Saving lives in the long run

Roy Wiegand not only ran 100 miles, but is also cycling 100 miles to raise money for charity

June 18, 2011|By Jeff Tully,

It wasn't enough that Roy Wiegand endured a climb in altitude of almost 12,000 feet on a grueling 100-mile road run from the San Buenaventura Mission in Ventura to Mt. Pinos in the Los Padres National Forest.

But he's taking on a second tough challenge, embarking on a trek along the same rout, this time by way of bicycle.

Some might call the 47-year-old crazy. Some might say that he is a glutton for punishment. But the reason why Wiegand put his body through 200 miles of athletic torture is not for some personal glory or ultimate fitness challenge. Instead, he did it all in the name of charity.

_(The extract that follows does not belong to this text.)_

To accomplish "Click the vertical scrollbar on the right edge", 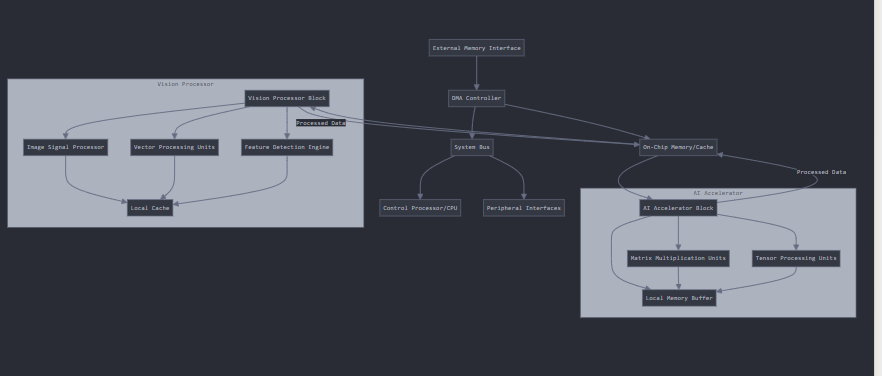I will [x=878, y=188].
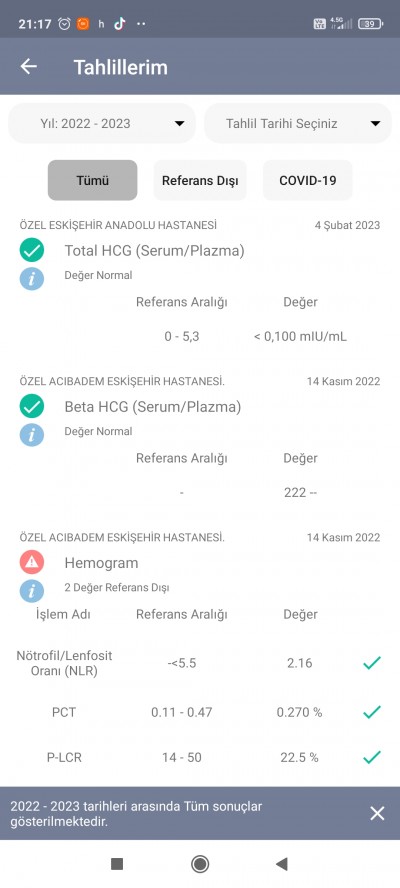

Wiegand, who accomplished the 100-mile run May 18-19 and took off on the 100-mile bicycle leg today, is raising funds for a cause that he holds dear: bringing safe drinking water to people in underdeveloped countries.

"What really kept me going on the run was … it's kind of a long day, yes, but at least I don't have to walk 10 miles a day every morning to fill up some jugs for drinking water," Wiegand said. "That kind of put things in perspective for me."

Wiegand's charity is Lifewater International, which has worked to bring clean water, health and wholeness to impoverished communities around the globe. It has provided sustainable sources of clean water to more than 2,000,000 people. Through its multiplication strategy, it has trained thousands of individuals in Africa, Asia and Latin America to improve the well being of their people through water development and its accompanying work in sanitation and hygiene education.

He said he first became involved in the charity through this church, Salem Lutheran in Glendale, under the direction of Pastor Kurt Christensen.

'It is really a great charity," Wiegand said. "And with clean water, it's unbelievable how that completely changes some of these places and really cuts down on the diseases. To have clean water is a basic necessity that we absolutely take for granted here."

On the first day of the run, Wiegand began at 6:30 a.m. and ran almost nonstop until 11:13 p.m., covering 82 miles. Alongside him was a group of dedicated individuals, who not only to motivated him, but they also helped keep him nourished, ran with him and were there to administer any medical help.